Dell founder and CEO Michael Dell in May announced that the tech vendor would change its name
as it pursued buying storage data vendor EMC and its family of federated companies in a massive deal worth around $62 billion. Dell made the announcement during the first day of the EMC World show.
"We wanted to convey a family of businesses and aligned capabilities, and as family names go, I'm kind of attached to Dell," Michael Dell said during his keynote address at the show.
In a filing
with the Securities and Exchange Commission (SEC) Aug. 26, Dell officials said the company made the change effective the day before. The SEC filing comes a week after a report surfaced in the New York Post
saying that Chinese antitrust regulators had given their approval to the Dell-EMC deal, which was seen as the final major hurdle the two companies had to clear for the acquisition to go forward.

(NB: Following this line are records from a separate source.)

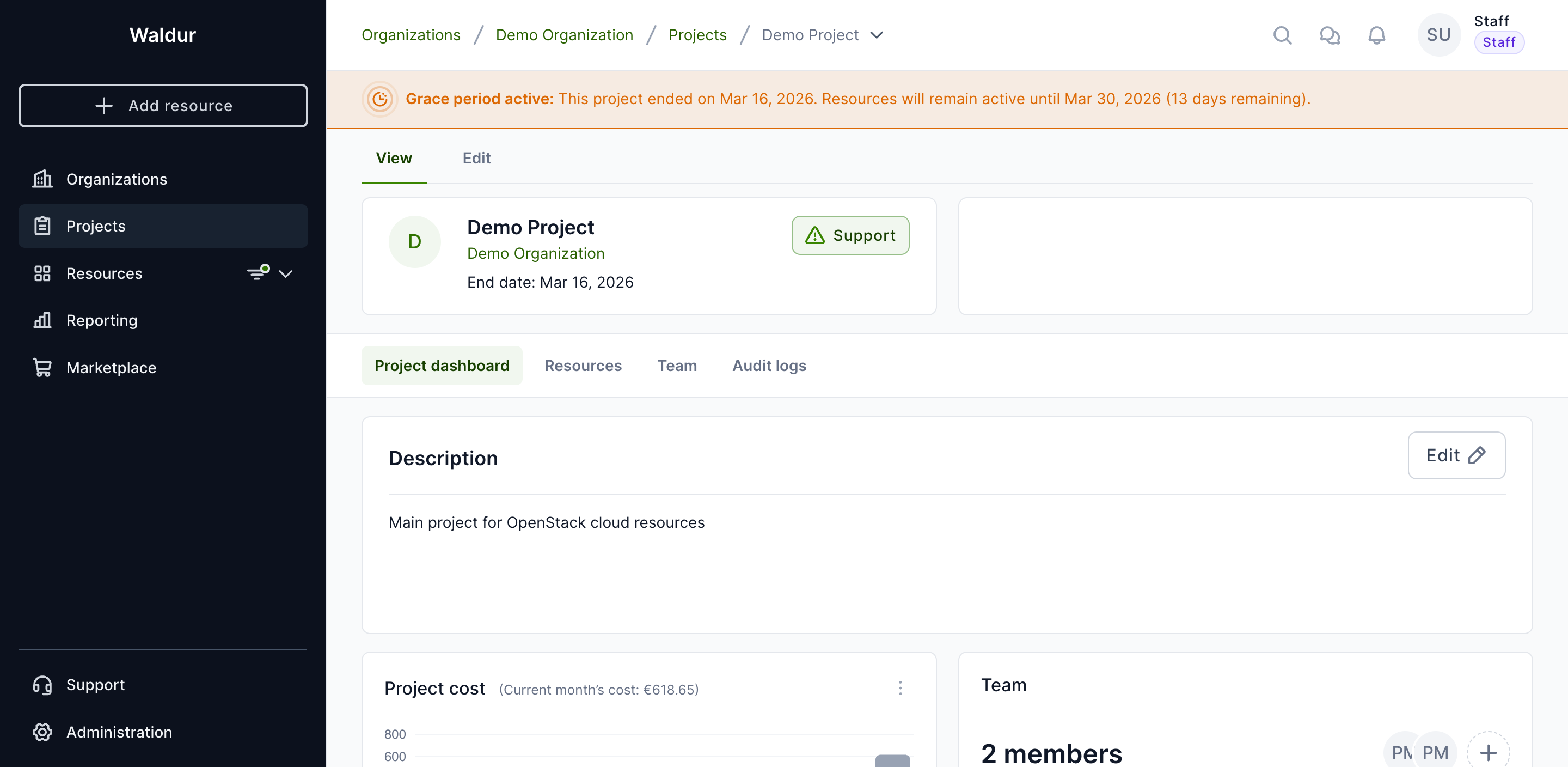Click the green Support button
The height and width of the screenshot is (767, 1568).
[x=850, y=235]
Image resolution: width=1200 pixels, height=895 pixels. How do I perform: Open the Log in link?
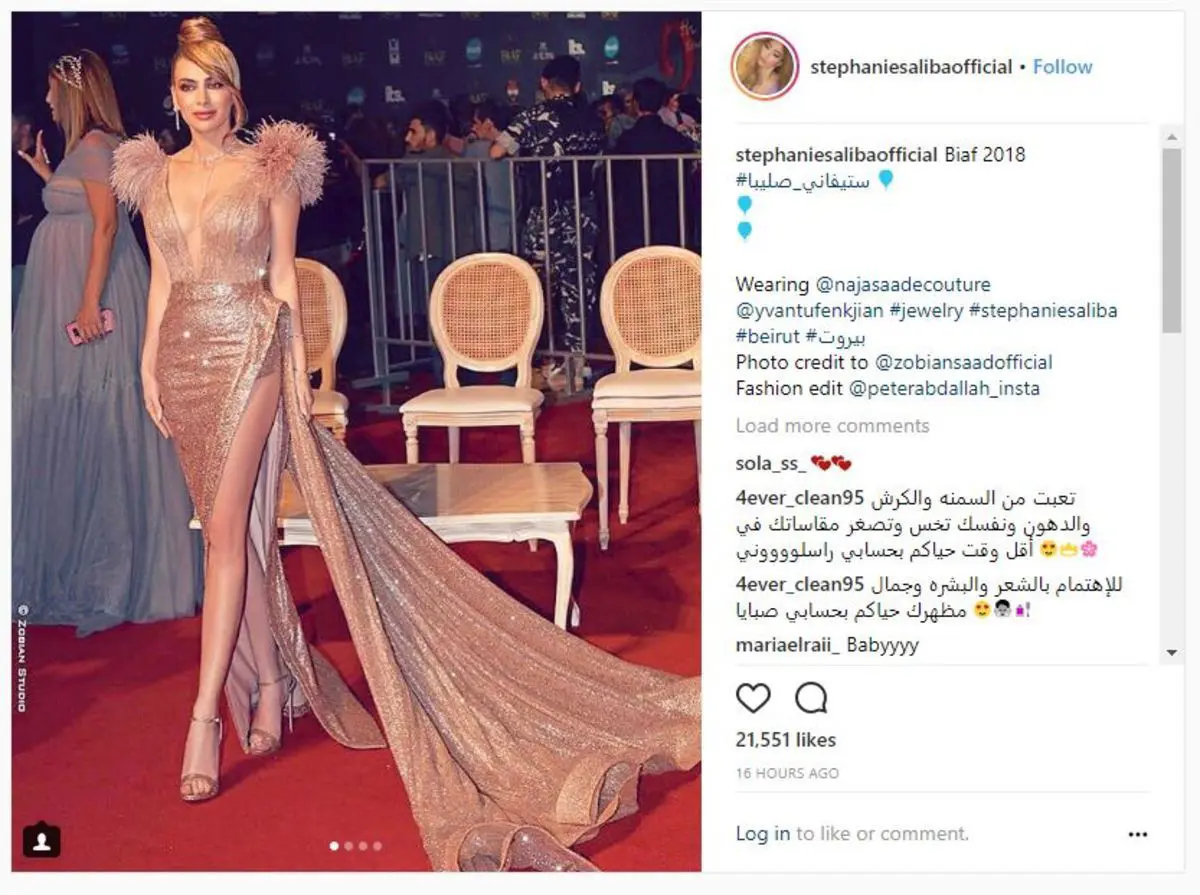pyautogui.click(x=763, y=833)
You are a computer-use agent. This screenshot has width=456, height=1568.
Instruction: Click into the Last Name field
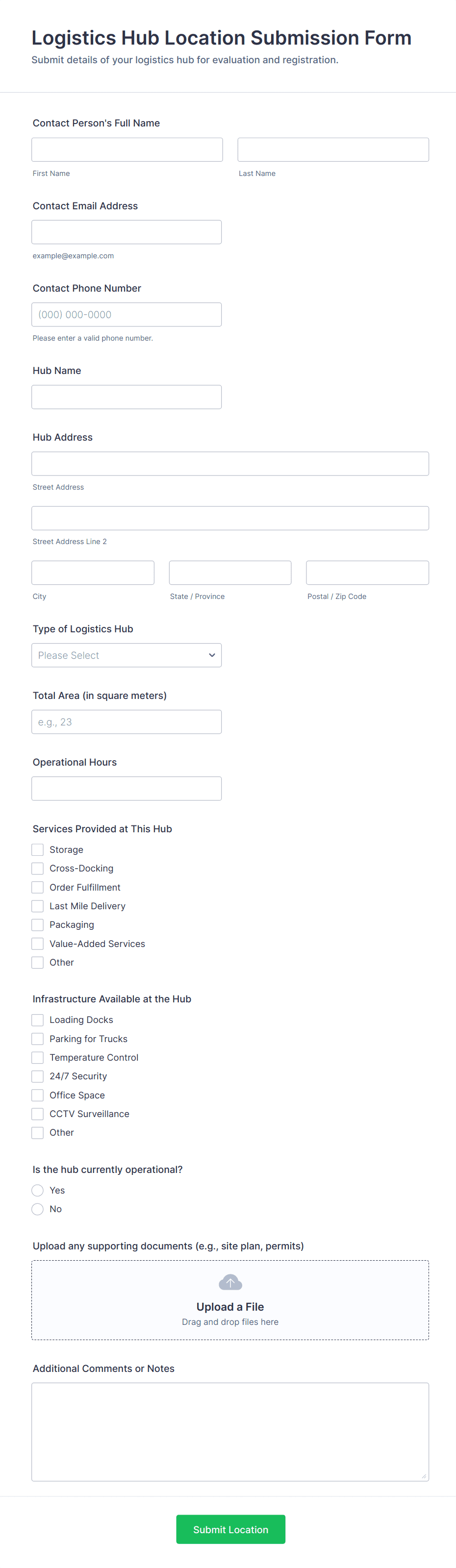pos(333,149)
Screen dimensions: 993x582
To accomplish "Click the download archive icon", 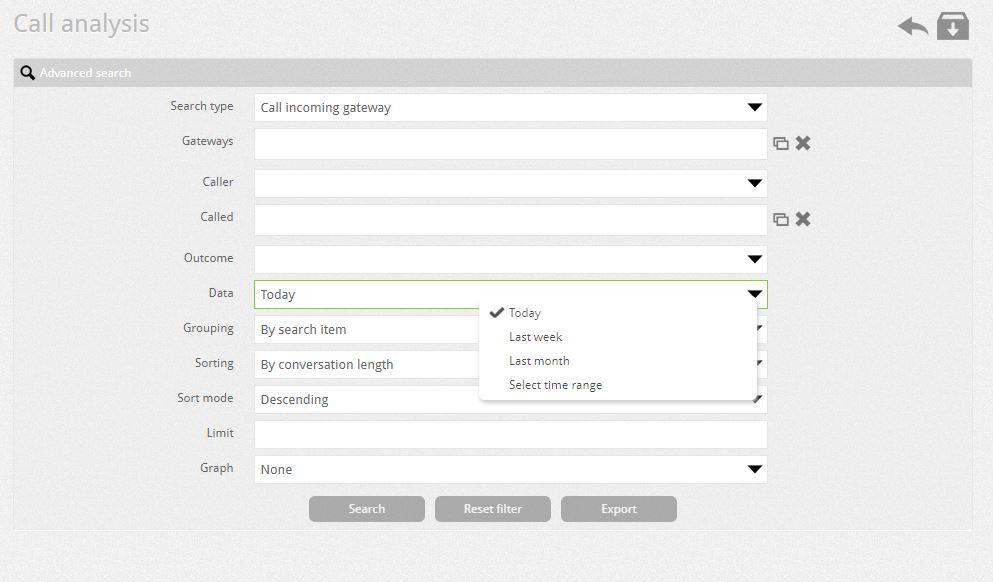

The deal is expected to close by October. It represents the largest acquisition in the history of the tech industry, bringing together two companies that are stalwarts in a vast array of market segments, from PCs and storage systems to enterprise IT and virtualization.
Like other established players in the industry—such as Hewlett Packard Enterprise, Cisco Systems and Intel—Dell and EMC also are looking to quickly adapt to a changing business world that is being impacted by such trends as the cloud, the proliferation of mobile devices, data analytics, the internet of things (IoT) and the years-long contraction of the global PC market.
Dell, the world's third largest PC vendor, for several years has been looking to transform itself from being simply a client box maker to an enterprise IT solutions and services provider that can better compete with the likes of HPE and IBM, spending billions of dollars to build up its capabilities in such areas as software, security, enterprise hardware and the cloud. EMC under CEO Joe Tucci has created a federated business model where other companies it owns—including VMware, RSA Security, software maker Pivotal and cloud software vendor Virtustream—operate as independent but cooperating businesses to make the entire EMC Federation stronger.
According to Dell officials, the PC business will keep the Dell brand, while the combined enterprise IT business will be called Dell EMC and will headquartered in Hopkinton, Mass., where EMC is currently based.
Earlier this year, antitrust regulators in both the United States and the European Union gave their approvals to Dell's acquisition of EMC, and in July, EMC shareholders overwhelmingly voted in support
of the deal, with 98 percent of them accounting for 74 percent of company shares voting in favor. That left the approval of China as the last major challenge. Reports indicated that Dell's announcement of Chinese regulator support could come this week.
Dell has changed its name several times since Michael Dell launched the company as PCs Ltd. from his dorm room at the University of Texas, Austin more than 30 years ago. It had been Dell Computer Corp. until 2003, when it became Dell Inc. as it looked to expand into such areas as the data center.